### [ИСХОДНЫЙ ТЕКСТ]
● ● ● ● ●

«Почему Лис поднимает этих мертвецов?» Как исследователь строил пантеон национальной истории
Девяносто лет назад, 4 февраля 1934 года, родился Арсений Сергеевич Лис. У старых белорусских интеллигентов было в обиходе одно необычайно емкое определение — шляхетный. Так говорилось о человеке высокого достоинства, проницательного ума, с сильной национальной сердцевиной, которую не могли подточить самые въедливые древоточцы. Таким знатным белорусом мне всегда виделся Арсений Лис — доктор филологии, этнограф, искусствовед, фольклорист, лучший специалист по истории и культуре Западной Беларуси, написал на своей странице в фейсбуке Михась Скобла.
08.02.2024 / 18:15
Он был человеком-энциклопедией, западнобелорусские реалии знал в подробностях и щедро делился своими знаниями с более молодыми исследователями.

● ● ● ● ●

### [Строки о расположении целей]
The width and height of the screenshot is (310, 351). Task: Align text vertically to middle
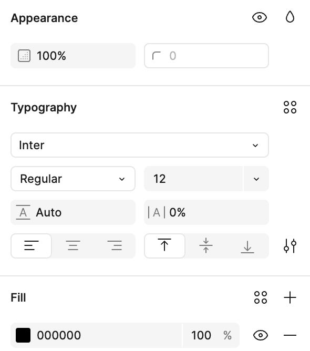[x=206, y=246]
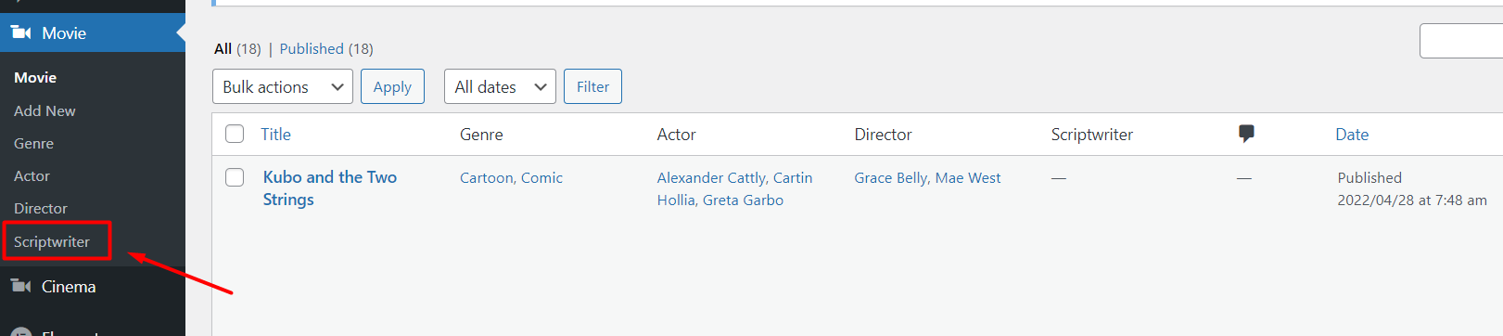The height and width of the screenshot is (336, 1503).
Task: Open the Bulk actions dropdown
Action: (283, 86)
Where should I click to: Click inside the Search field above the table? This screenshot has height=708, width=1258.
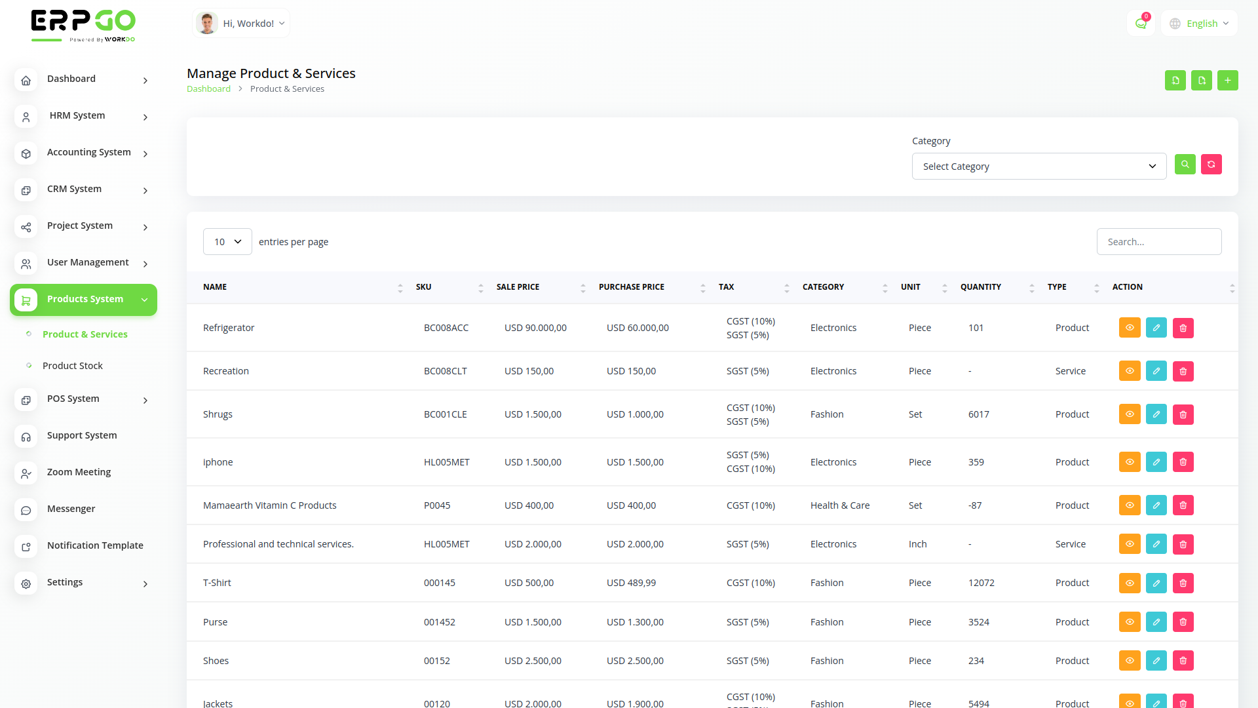click(x=1158, y=241)
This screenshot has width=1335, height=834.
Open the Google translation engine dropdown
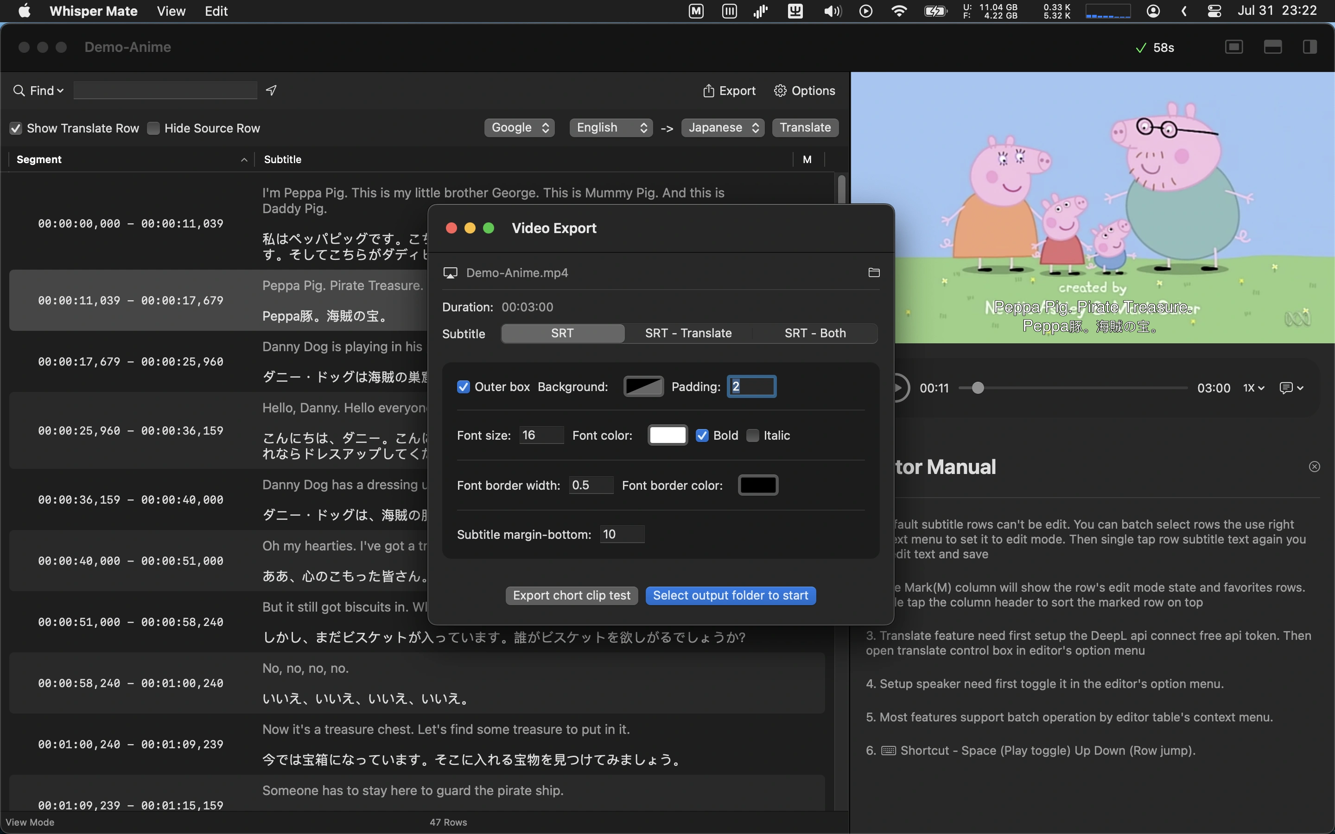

● ● ● ● ●

### [ЗАДАНИЕ 1]
Перепишите все строки о расположении целей, заменив «Search field» на «Search bar» и не меняя больше ничего; изображения в ответ не включайте.
### [ЗАДАНИЕ 2]
Допишите продолжение текста об Арсении Лисе, начиная сразу после его последнего предложения.
Текст и строки никак не связаны друг с другом.

### [ОТВЕТ 1]
The width and height of the screenshot is (310, 351). Task: Align text vertically to middle
[x=206, y=246]
The height and width of the screenshot is (336, 1503).
Task: Open the Bulk actions dropdown
Action: (283, 86)
Where should I click to: Click inside the Search bar above the table? This screenshot has height=708, width=1258.
click(x=1158, y=241)
This screenshot has width=1335, height=834.
Open the Google translation engine dropdown

### [ОТВЕТ 2]
Добывал Арсений Лис материлы для своих книг не только из архивов (преимущественно виленских), но и из первоисточников — от непосредственных участников исторических событий. Не оглядываясь на то, что многие из них, вернувшись из лагерей и ссылок, жили под присмотром спецслужб. Скажем, как-то посетил в Гродно Бронислава Ржевского — бывшего институтского преподавателя, осужденного «за национализм» уже в послесталинские времена. Насколько рискованным был тот визит, свидетельствует и позднее воспоминание Лиса о том, как его тогда целый день сопровождали по гродненским улицам двое тихарей.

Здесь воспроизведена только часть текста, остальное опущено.